*** Opening Data shown ***
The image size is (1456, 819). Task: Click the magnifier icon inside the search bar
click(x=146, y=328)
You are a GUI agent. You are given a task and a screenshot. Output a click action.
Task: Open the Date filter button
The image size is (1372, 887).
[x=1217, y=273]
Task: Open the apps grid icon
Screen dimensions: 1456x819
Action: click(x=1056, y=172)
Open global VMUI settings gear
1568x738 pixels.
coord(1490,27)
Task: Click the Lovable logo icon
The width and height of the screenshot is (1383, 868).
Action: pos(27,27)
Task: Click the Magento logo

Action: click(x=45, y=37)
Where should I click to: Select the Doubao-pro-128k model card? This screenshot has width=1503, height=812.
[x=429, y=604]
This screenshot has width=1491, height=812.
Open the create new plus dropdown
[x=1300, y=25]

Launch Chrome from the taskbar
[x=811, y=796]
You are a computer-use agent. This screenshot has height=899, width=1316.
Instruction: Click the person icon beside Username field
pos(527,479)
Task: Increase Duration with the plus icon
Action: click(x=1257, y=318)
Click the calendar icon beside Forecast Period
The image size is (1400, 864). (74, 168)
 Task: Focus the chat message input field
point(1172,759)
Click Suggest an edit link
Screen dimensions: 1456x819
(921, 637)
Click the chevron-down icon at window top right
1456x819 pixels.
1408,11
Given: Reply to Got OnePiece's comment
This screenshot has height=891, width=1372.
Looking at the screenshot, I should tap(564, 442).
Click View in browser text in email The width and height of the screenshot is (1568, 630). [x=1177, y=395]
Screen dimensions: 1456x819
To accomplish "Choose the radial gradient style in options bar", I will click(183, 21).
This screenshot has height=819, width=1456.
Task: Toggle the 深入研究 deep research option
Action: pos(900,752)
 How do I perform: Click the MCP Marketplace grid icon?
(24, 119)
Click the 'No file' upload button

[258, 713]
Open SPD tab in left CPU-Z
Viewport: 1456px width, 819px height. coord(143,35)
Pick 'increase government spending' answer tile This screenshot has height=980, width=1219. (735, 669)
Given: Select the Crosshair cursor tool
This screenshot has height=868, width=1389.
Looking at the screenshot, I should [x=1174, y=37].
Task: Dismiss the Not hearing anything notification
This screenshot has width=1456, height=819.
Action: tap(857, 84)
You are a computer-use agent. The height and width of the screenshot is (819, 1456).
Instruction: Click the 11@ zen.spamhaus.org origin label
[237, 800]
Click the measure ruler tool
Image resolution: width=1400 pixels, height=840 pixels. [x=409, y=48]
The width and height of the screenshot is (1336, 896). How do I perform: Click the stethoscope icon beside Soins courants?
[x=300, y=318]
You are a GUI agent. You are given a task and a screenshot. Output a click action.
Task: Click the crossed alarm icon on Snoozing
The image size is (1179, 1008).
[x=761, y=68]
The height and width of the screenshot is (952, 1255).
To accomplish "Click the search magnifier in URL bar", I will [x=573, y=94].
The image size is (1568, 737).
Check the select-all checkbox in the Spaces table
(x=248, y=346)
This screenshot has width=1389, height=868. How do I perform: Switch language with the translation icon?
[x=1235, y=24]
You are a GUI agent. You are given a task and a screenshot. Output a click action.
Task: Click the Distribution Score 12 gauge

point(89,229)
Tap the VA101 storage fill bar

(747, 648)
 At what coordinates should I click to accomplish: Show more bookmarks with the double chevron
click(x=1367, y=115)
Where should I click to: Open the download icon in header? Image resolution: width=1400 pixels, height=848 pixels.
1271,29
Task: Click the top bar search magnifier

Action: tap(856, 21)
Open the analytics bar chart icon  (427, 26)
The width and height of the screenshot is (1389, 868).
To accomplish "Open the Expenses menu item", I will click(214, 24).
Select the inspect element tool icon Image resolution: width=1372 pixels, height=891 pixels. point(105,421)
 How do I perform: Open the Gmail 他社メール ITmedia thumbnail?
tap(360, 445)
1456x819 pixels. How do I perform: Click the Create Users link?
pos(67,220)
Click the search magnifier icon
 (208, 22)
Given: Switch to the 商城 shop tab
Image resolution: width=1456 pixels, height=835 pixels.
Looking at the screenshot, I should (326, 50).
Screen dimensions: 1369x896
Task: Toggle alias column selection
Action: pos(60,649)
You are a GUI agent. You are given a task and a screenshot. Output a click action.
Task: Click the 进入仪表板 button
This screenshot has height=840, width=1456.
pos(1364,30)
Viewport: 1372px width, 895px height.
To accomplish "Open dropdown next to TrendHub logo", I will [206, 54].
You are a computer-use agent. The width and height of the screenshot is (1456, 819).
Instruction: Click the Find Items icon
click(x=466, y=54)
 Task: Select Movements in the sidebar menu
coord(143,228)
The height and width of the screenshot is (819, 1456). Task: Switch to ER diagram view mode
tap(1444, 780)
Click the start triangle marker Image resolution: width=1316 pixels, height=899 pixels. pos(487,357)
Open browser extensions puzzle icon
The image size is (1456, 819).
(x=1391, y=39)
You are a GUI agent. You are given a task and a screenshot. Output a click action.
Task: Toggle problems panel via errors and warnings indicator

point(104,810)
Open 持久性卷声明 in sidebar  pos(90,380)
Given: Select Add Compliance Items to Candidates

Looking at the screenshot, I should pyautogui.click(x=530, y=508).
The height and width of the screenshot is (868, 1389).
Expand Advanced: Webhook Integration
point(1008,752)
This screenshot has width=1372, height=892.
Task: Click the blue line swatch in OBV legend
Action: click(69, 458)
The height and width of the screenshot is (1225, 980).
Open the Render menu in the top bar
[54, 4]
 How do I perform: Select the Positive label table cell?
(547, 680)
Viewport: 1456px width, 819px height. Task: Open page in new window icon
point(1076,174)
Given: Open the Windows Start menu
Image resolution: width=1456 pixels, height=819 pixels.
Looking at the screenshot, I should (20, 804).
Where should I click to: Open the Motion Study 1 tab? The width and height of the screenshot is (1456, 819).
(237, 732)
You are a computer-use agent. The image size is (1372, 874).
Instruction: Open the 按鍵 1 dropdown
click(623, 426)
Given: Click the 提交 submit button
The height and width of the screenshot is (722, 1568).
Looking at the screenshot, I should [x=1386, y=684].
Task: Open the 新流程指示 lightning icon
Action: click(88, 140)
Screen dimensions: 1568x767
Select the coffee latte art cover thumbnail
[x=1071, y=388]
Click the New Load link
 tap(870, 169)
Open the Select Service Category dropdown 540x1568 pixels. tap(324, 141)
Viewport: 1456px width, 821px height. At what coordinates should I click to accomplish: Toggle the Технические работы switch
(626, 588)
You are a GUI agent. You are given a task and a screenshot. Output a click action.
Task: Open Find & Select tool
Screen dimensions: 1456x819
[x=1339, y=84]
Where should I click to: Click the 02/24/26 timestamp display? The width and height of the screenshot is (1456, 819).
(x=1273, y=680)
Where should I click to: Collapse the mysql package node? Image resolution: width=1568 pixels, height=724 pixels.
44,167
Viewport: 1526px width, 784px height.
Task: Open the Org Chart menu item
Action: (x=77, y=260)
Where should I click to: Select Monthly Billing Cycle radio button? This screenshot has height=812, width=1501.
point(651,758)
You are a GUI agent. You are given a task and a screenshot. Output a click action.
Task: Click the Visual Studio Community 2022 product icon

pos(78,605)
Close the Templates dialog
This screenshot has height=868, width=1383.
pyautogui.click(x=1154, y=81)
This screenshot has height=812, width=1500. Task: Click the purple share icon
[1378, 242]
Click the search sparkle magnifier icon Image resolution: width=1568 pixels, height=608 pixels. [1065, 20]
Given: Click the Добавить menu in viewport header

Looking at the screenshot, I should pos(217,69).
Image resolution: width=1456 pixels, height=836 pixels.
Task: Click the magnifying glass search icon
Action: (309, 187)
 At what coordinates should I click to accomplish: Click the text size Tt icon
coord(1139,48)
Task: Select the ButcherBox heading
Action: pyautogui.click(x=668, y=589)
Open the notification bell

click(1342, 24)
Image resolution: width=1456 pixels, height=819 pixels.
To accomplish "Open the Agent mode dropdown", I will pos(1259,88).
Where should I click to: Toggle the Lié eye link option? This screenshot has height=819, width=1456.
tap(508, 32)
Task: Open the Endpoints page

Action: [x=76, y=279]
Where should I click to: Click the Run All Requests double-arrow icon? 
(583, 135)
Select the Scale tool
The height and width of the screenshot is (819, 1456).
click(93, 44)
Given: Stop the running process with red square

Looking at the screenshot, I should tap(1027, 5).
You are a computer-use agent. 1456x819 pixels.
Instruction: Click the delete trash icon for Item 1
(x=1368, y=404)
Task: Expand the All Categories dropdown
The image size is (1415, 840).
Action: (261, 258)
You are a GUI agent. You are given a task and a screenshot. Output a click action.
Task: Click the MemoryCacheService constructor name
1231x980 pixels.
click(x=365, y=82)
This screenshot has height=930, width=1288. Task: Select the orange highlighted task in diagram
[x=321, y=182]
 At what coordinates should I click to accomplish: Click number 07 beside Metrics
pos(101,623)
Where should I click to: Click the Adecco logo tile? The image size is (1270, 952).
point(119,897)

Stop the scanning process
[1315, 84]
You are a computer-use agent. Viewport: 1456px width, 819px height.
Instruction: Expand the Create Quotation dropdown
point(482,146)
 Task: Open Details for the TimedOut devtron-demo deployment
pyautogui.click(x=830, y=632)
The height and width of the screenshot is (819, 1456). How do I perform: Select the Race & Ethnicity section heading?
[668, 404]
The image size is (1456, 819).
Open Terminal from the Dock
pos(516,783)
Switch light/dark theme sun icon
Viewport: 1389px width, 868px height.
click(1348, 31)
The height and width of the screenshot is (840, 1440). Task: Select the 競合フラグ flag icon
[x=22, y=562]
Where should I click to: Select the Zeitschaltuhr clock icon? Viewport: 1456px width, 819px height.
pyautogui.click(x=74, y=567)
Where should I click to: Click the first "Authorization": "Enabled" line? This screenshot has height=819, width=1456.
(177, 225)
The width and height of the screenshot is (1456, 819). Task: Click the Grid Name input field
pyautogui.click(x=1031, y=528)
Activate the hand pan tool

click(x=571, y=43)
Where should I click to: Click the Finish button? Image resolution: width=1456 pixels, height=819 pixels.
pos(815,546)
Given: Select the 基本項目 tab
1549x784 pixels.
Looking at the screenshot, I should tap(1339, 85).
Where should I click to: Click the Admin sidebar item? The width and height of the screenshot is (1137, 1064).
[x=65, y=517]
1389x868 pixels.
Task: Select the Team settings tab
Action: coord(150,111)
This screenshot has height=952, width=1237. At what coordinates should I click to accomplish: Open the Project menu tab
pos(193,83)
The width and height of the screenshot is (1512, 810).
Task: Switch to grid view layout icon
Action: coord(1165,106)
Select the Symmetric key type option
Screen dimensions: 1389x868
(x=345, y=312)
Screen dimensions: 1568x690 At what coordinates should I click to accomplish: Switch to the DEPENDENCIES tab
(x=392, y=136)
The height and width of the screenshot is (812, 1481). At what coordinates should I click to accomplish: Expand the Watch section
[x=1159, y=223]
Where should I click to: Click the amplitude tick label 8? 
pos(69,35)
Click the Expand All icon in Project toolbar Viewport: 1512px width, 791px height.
*** Closing Data shown ***
# The problem
The answer should contain only the lines from the first line of the entries through the line holding "You are a computer-use agent. This", each exactly as written.

# Written solution
The image size is (1456, 819). Task: Click the magnifier icon inside the search bar
click(x=146, y=328)
You are a GUI agent. You are given a task and a screenshot. Output a click action.
Task: Open the Date filter button
The image size is (1372, 887).
[x=1217, y=273]
Task: Open the apps grid icon
Screen dimensions: 1456x819
Action: click(x=1056, y=172)
Open global VMUI settings gear
1568x738 pixels.
coord(1490,27)
Task: Click the Lovable logo icon
The width and height of the screenshot is (1383, 868).
Action: pos(27,27)
Task: Click the Magento logo

Action: click(x=45, y=37)
Where should I click to: Select the Doubao-pro-128k model card? This screenshot has width=1503, height=812.
[x=429, y=604]
This screenshot has width=1491, height=812.
Open the create new plus dropdown
[x=1300, y=25]

Launch Chrome from the taskbar
[x=811, y=796]
You are a computer-use agent. This screenshot has height=899, width=1316.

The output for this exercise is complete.